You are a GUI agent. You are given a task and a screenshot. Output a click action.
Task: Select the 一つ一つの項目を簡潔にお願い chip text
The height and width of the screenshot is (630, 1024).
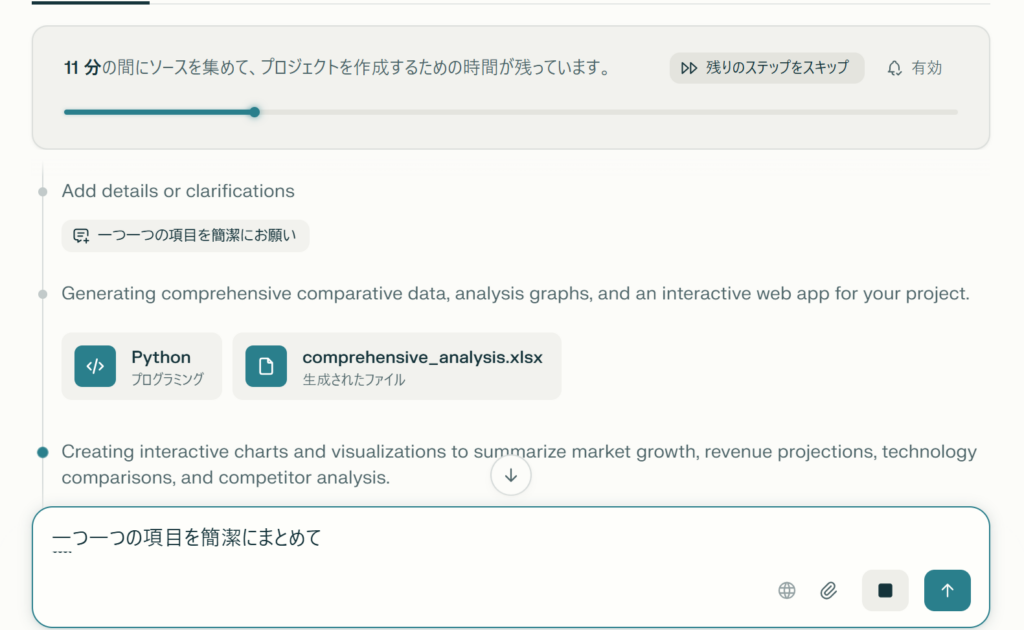pos(198,236)
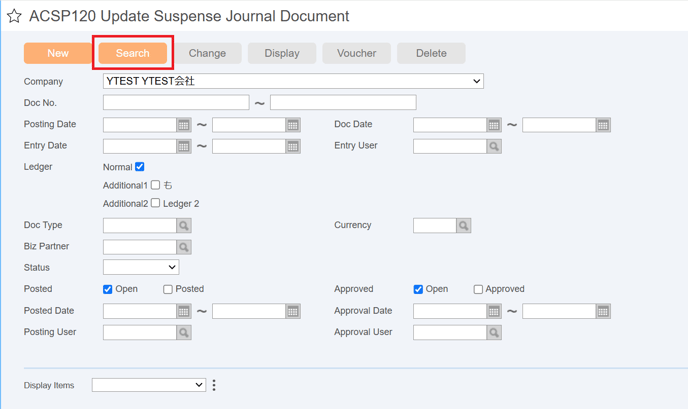The width and height of the screenshot is (688, 409).
Task: Open the Status dropdown
Action: click(x=141, y=267)
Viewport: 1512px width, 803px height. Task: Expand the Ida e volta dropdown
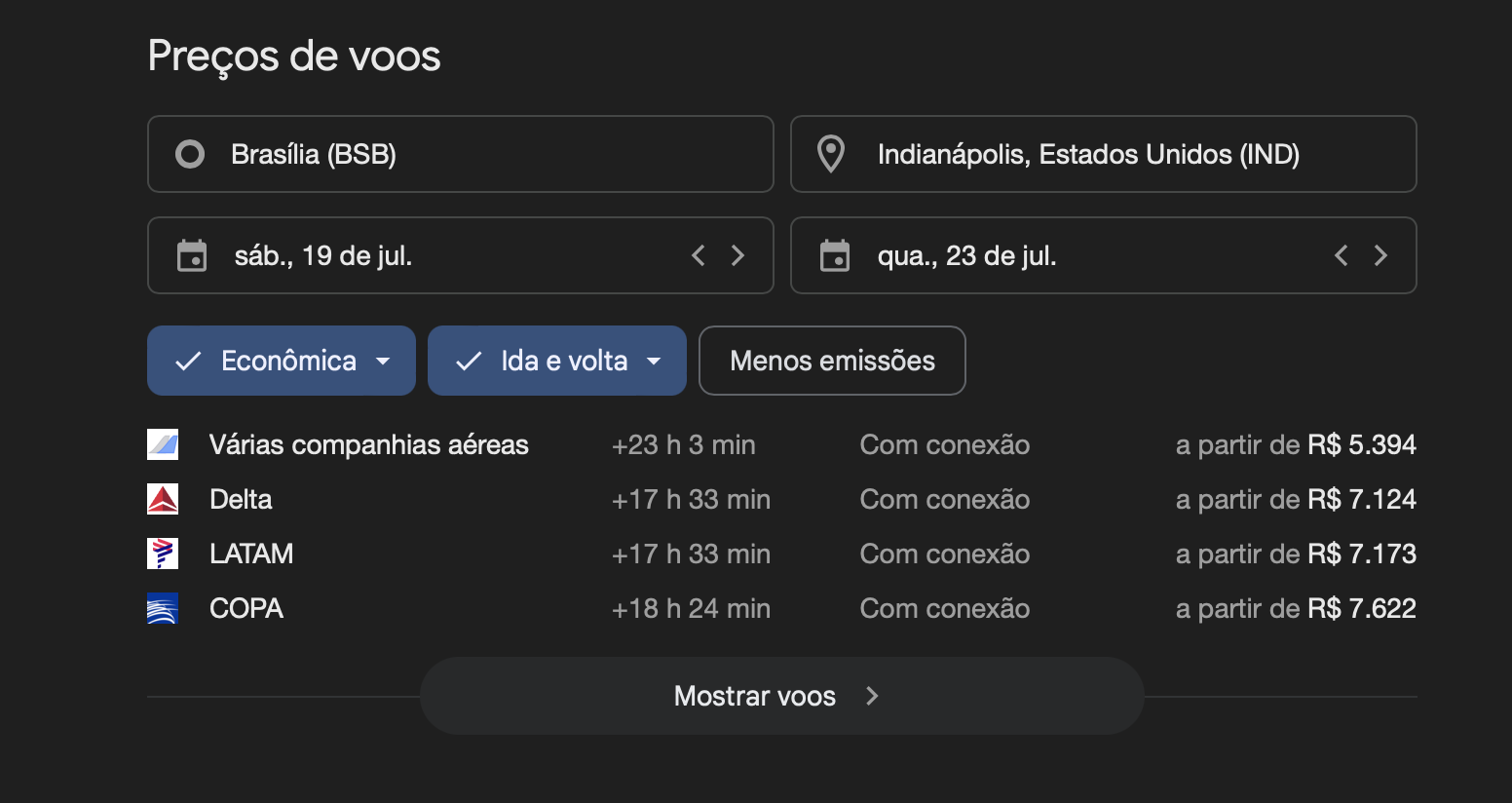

--------

Objective: Please update the items above by replacing "GUI agent" with "interface agent" and keep everything else unchanged. Leave the pictures out of your answer.

Worked answer:
You are a interface agent. You are given a task and a screenshot. Output a click action.
Task: Select the 一つ一つの項目を簡潔にお願い chip text
The height and width of the screenshot is (630, 1024).
pos(198,236)
The width and height of the screenshot is (688, 409).
Task: Open the Status dropdown
Action: click(x=141, y=267)
Viewport: 1512px width, 803px height. Task: Expand the Ida e volta dropdown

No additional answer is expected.